Now, I hear the justification for closing schools is that people are starving. This may be the case, but it still sounds more like an excuse than a reason. In many parts of the world, children get a meal a day at school. In Pakistan and elsewhere, Islamic charities run schools and every school provides a midday meal unless the child has been sent in with food to eat (though if the school is a boarding school, this will not be the case). Hunger is not an excuse to not educate. Islam is a religion that encourages education and learning; the first word in the Qur’an to be revealed was ‘read’ as is well known. In the classical era, Islamic scholars were the envy of the world and women learned and taught, and major scholars married women who taught in mosques. They wore veils, of course, but they were teaching in public. A scholar was not ashamed if his wife was teaching hadith or something in the local madrassa or mosque. All this is unthinkable in Deobandi mosques today; colleges for women and girls are few and far between and those for boys have no women teaching religious subjects. I saw a thread on Twitter last week claiming that a book by a well-known Deobandi scholar advocated that girls only receive basic religious education and not even be taught to read and write if they appeared too independent, along with some ‘scientific’ justification about the nature of the female mind. This nonsense could more likely have come from a secular western philosopher of the preceding two centuries, such as Jean-Jacques Rousseau with his “Emil and Sophie” proposals for education of boys and girls, than from any classical Muslim scholar. Islam is not a religion that fosters illiteracy or ignorance; quite the opposite.

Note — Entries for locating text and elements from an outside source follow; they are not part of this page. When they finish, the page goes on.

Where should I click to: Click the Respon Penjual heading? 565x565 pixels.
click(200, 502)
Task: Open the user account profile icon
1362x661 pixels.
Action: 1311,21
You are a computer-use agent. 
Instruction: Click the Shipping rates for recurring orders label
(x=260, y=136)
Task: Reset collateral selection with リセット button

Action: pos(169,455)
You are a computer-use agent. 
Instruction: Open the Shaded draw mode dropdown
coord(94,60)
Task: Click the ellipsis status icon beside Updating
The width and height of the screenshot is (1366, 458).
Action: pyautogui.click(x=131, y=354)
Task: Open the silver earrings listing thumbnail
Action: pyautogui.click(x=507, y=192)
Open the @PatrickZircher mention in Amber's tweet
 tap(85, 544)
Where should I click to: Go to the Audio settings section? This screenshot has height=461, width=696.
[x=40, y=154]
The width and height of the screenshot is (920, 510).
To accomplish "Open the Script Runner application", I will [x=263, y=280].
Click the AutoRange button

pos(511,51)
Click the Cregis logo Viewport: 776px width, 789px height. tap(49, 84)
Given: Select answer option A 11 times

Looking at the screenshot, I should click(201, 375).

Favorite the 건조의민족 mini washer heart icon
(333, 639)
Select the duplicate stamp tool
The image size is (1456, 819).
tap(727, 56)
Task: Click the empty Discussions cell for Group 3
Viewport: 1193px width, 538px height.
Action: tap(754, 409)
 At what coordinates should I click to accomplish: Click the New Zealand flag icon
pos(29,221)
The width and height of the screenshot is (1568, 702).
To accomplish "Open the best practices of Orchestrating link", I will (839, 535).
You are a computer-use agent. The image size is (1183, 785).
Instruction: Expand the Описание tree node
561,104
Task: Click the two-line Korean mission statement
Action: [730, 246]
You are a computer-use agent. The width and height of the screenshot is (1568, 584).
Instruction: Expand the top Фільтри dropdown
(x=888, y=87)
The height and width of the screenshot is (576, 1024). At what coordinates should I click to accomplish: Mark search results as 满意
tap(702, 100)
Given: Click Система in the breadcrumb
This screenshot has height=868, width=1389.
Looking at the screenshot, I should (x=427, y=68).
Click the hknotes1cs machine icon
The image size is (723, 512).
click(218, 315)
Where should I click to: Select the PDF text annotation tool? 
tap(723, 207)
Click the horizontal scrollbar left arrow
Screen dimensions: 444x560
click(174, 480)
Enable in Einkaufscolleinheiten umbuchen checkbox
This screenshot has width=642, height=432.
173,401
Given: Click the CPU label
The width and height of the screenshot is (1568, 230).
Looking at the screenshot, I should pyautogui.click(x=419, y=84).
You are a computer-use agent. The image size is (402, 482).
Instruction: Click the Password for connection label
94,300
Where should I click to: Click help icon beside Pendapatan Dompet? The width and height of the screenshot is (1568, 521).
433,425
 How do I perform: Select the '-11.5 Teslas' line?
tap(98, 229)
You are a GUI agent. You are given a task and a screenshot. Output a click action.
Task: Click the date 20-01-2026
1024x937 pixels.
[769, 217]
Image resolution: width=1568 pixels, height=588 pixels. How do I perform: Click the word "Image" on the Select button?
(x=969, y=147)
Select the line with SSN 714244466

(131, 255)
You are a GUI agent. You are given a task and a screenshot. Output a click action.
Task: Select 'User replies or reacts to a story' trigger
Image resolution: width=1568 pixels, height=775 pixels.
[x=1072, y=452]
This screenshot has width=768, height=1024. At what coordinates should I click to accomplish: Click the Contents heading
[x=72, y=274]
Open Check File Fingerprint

The Taliban are back in power and if they defeat the revived Northern Alliance in the Panjshir valley (which I hope they do, as the last time that alliance gained power, they reduced much of Kabul to rubble in infighting), they will be for the foreseeable future. We will see if their promises bear fruit in the coming months. But as for Muslims elsewhere, let’s not see a return to justifying obvious oppressions and parroting excuses from a propaganda sheet while dismissing adverse reports from reliable journalists. Most of the same people would not like the same kind of rule the Taliban inflicted on Afghanistan last time in their home town, be it Keighley or Karachi, so we should not cheer it on in Kabul or Kandahar either.